Mitsuba was a nanosatellite developed by Kyushu Institute of Technology (Kyutech) which would have tested whether products that are not intended for use in space are still usable for satellites. Mitsuba was launched on 12 October 2022 by an Epsilon rocket, but the launch resulted in a failure and the satellite was lost.

==Overview==
Mitsuba was a 2U-sized CubeSat developed by students in Kyutech. The satellite's bus system was based on the design that was used for Aoba VELOX-III. The satellite took two years to develop. Mitsuba would have been the second satellite from Kyutech to be launched through the Japanese space agency JAXA's Innovative Satellite Technology Demonstration Program, following Aoba VELOX-IV.

==Mission==
Mitsuba had two major missions.
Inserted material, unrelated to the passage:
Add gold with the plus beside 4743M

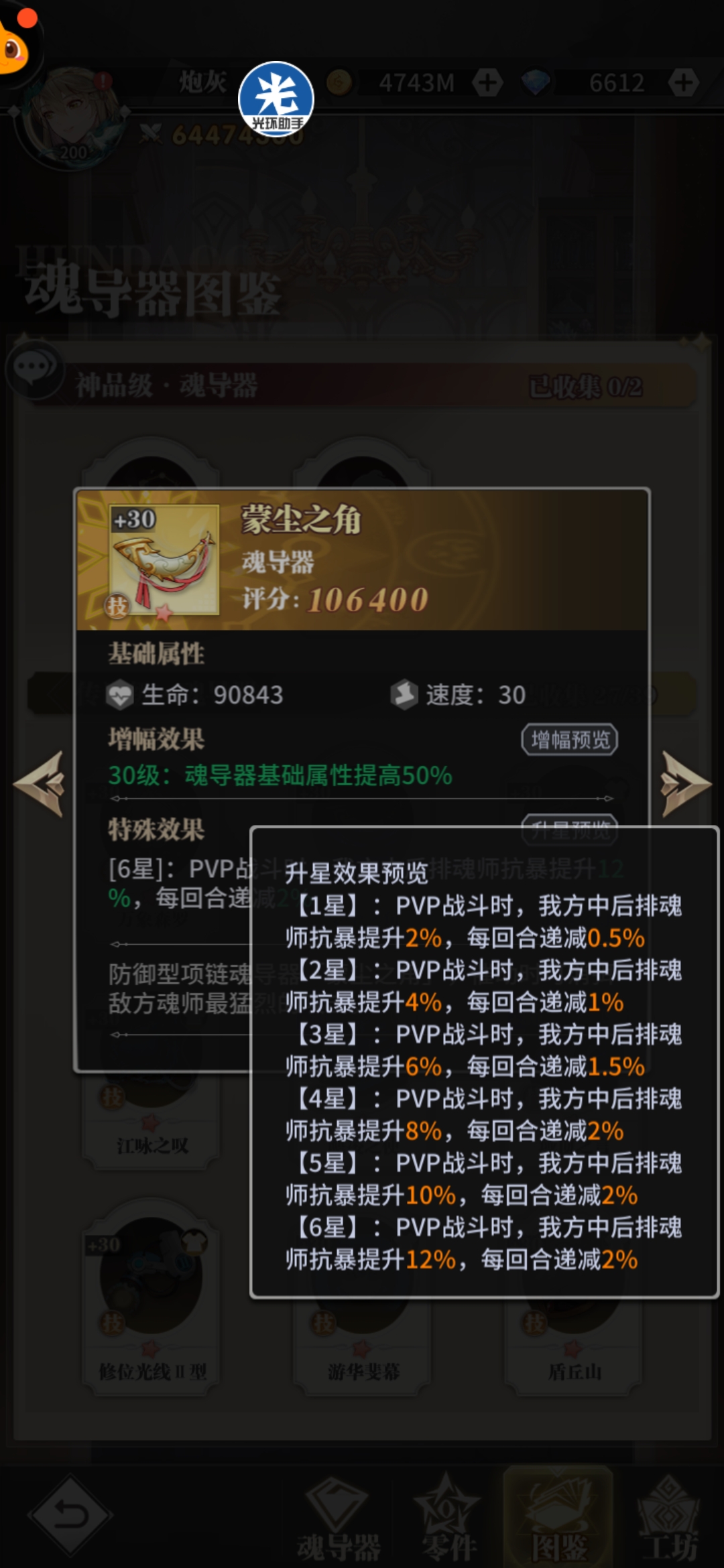point(487,82)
The first mission was to study how semiconductor parts for use on the ground degrade in space. While most of the semiconductor parts typically used in nanosatellites are commercial off-the-shelf products, such products are not certified for radiation resistance. The semiconductor parts are tested on the ground to see whether it can still function after receiving a absorbed dose of around 100 gray of radiation. If it passes the test, the product will be selected to fly to space. Mitsuba would have validated whether 100 gray is too weak or too strong when compared to the amount of radiation the parts will actually receive in space.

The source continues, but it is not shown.